Uma menina chamada Sônia
Sônia Maria Campos Braga (Maringá, 8 de junho de 1950) revela-nos durante a entrevista alguns dos traços biográficos mais marcantes da sua vida. Ela própria confessa que gosta “muito de ser famosa”. Não tanto pela vida de luxos, mas “para poder ajudar os outros”. Cresceu numa casa cheia de crianças, sete ao todo, para os lados do Paraná, indo depois para Curitiba, estabelecendo-se com a família em Campinas, São Paulo. Os anos de infância passaram a correr, pois a vida confortável proporcionada pelos negócios do pai desapareceu com a morte dele, quando Sónia tinha oito anos. Antes de dar que falar como atriz, aprendeu a datilografar e foi rececionista. Até que o seu irmão gay a introduziu no meio artístico de São Paulo e a desafiou para subir a um palco. Assim passou a adolescência, a saltar do teatro para a televisão. Audaciosa, posaria nua aos 18 anos para uma versão brasileira do célebre musical “Hair”.

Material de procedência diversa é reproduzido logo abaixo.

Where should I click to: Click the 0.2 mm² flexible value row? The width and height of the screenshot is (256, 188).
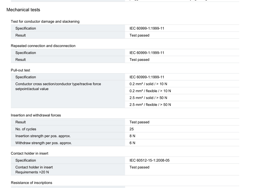[150, 91]
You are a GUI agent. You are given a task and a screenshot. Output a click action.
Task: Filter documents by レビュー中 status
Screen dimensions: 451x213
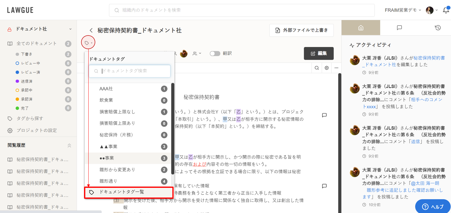30,63
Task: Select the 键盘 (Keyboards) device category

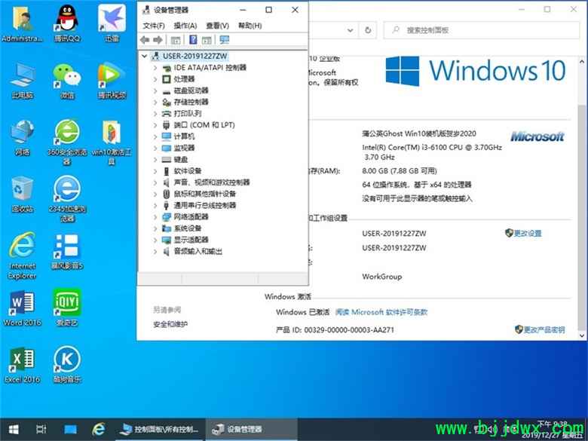Action: (181, 160)
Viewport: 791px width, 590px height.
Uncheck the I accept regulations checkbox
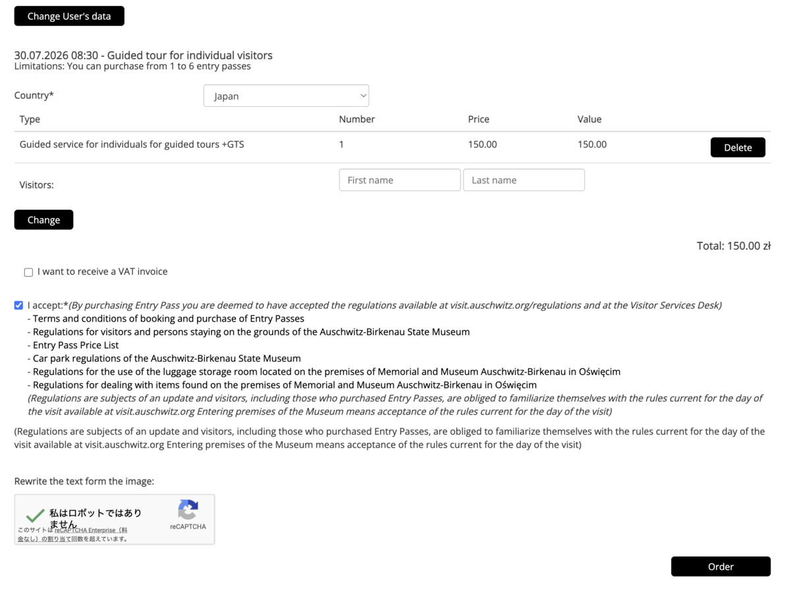(x=18, y=305)

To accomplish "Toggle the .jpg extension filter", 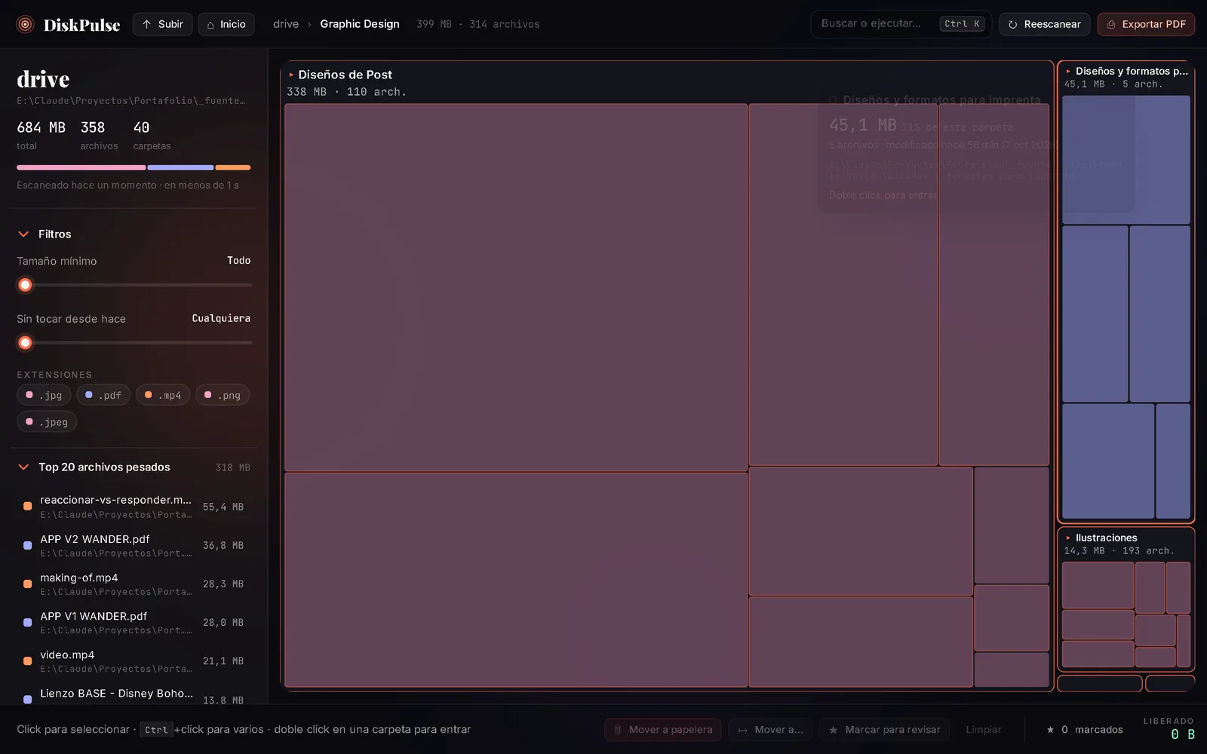I will pos(44,395).
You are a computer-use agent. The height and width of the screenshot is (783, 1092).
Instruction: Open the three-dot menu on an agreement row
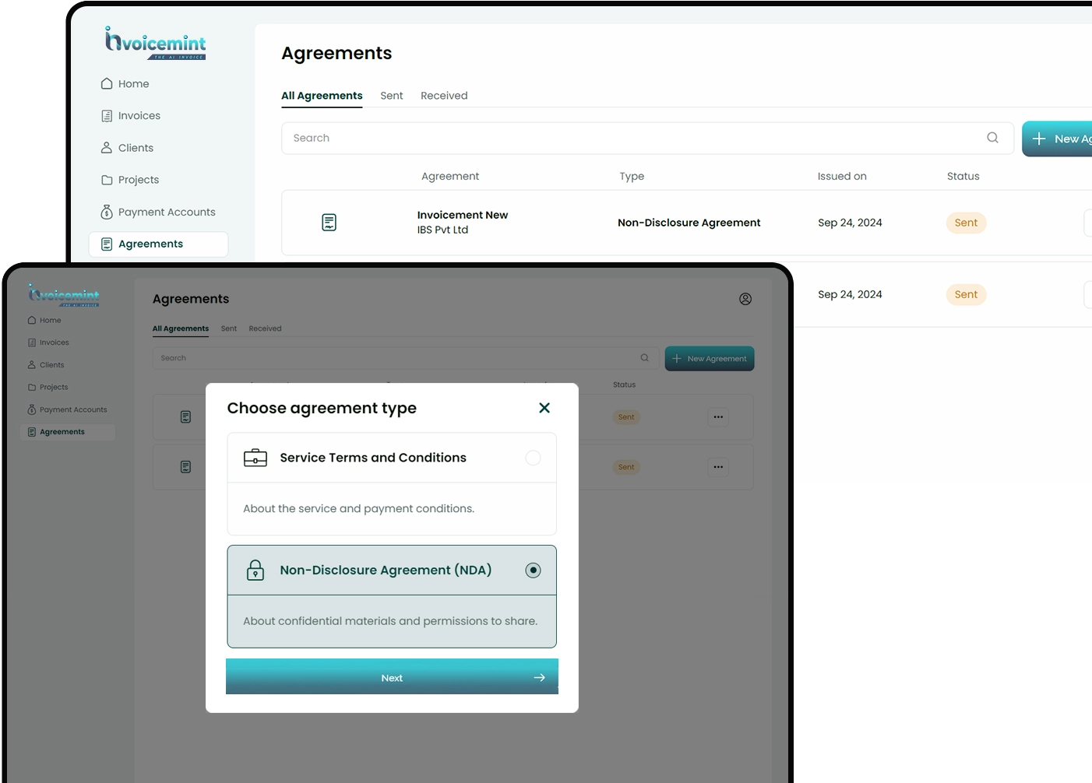(x=717, y=416)

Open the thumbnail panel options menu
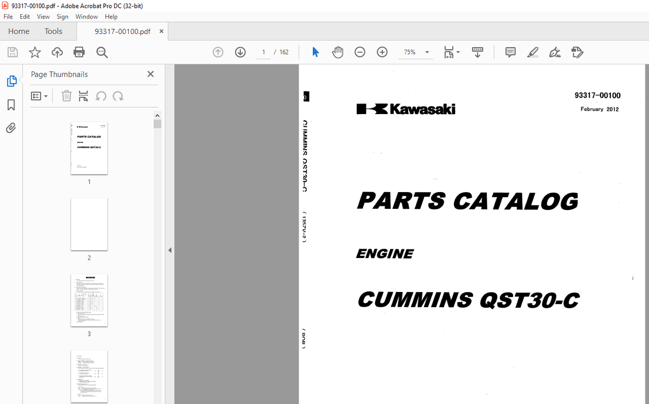(x=39, y=96)
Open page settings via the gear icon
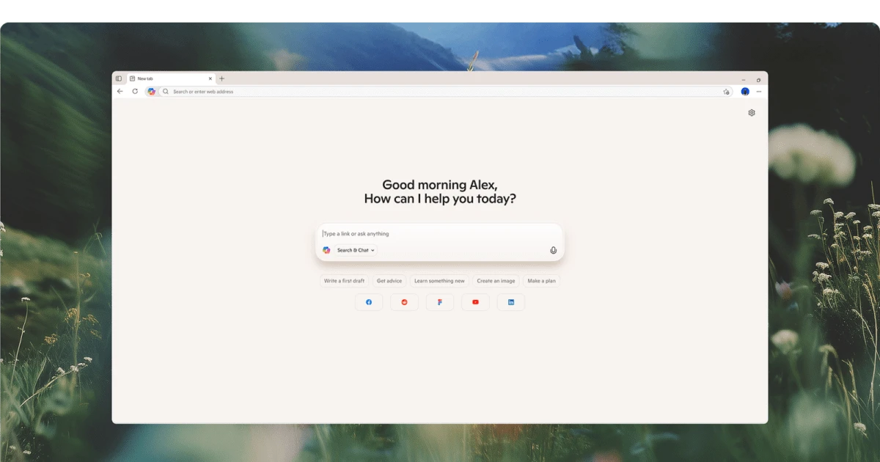880x462 pixels. (x=751, y=113)
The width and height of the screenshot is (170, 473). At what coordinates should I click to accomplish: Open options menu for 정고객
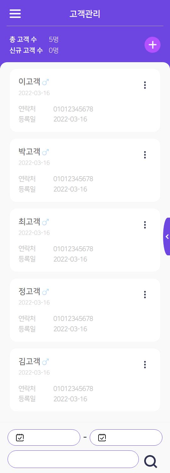(145, 295)
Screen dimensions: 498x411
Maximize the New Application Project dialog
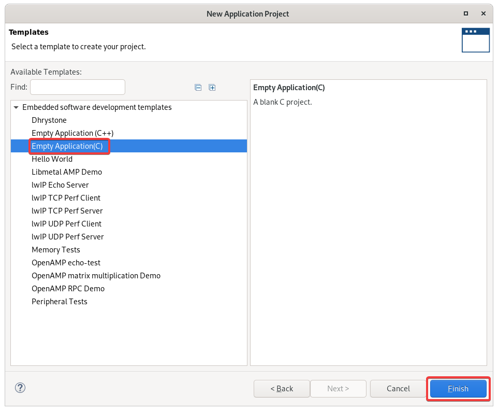click(x=465, y=13)
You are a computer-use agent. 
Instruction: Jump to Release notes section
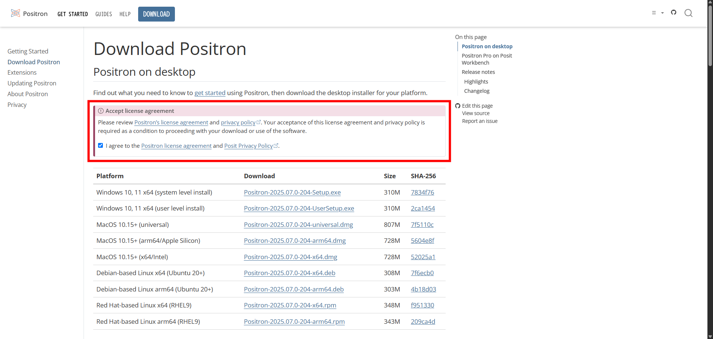478,72
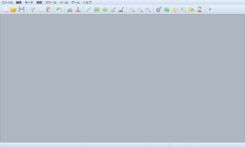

O seu ar ao mesmo tempo ingénuo e provocador criou um mito assim que deu corpo e alma à personagem principal da adaptação televisiva do romance de Jorge Amado, “Gabriela, Cravo e Canela”. O Brasil incendiou-se em 1975. O selo de sex symbol depressa a empurrou para outros projetos, como “Dona Flor e os Seus Dois Maridos”, um filme de Bruno Barreto, ou as novelas “Tieta do Agreste” e “Dancing Days”. No início dos anos 80 foi convidada para trabalhar em Hollywood. Primeiro, com “O Beijo da Mulher-Aranha”, de Hector Babenco, ao lado de William Hurt. No meio deste turbilhão, decide fixar-se nos EUA, onde teria ainda alguns sucessos dignos de nota, como “O Segredo de Milagro”, de Robert Redford, e “Lua Nova de Parador”, de Paul Mazursky, que lhe valeria o Globo de Ouro para a melhor atriz secundária, ao lado de Richard Dreyfuss. Trabalharia ainda com Clint Eastwood, em “Rookie, Um Profissional”. Radicada nos EUA, entre papéis esporádicos na televisão americana (como “O Sexo e a Cidade” ou “CSI Miami”), regressa sempre ao Brasil.
Erotismo para jantar
Naquele já longínquo maio de 1977, a criançada em Portugal percebia o que era o verdadeiro erotismo à hora do jantar, com as doses diárias da telenovela “Gabriela”, que sempre iniciava com o tema de Gal Costa. Mesmo a preto e branco, dava para sentir o calor daquela morena que provocava os coronéis, e não só – fazendo divagar as mentes daqueles que, do outro lado do Atlântico, davam os primeiros passos nessa coisa chamada liberdade. Aliás, o mesmo sucedia com um Brasil habituado à Ditadura Militar. Eram as pernas que subiam escadas e revelavam espaços até aí sempre vedados, e os decotes generosos, mas também toda uma atitude de independência que as mulheres desconheciam e que dava azo a comentários. Por tudo isso, àquela hora o ecrã de televisão era o santuário de muitas casas.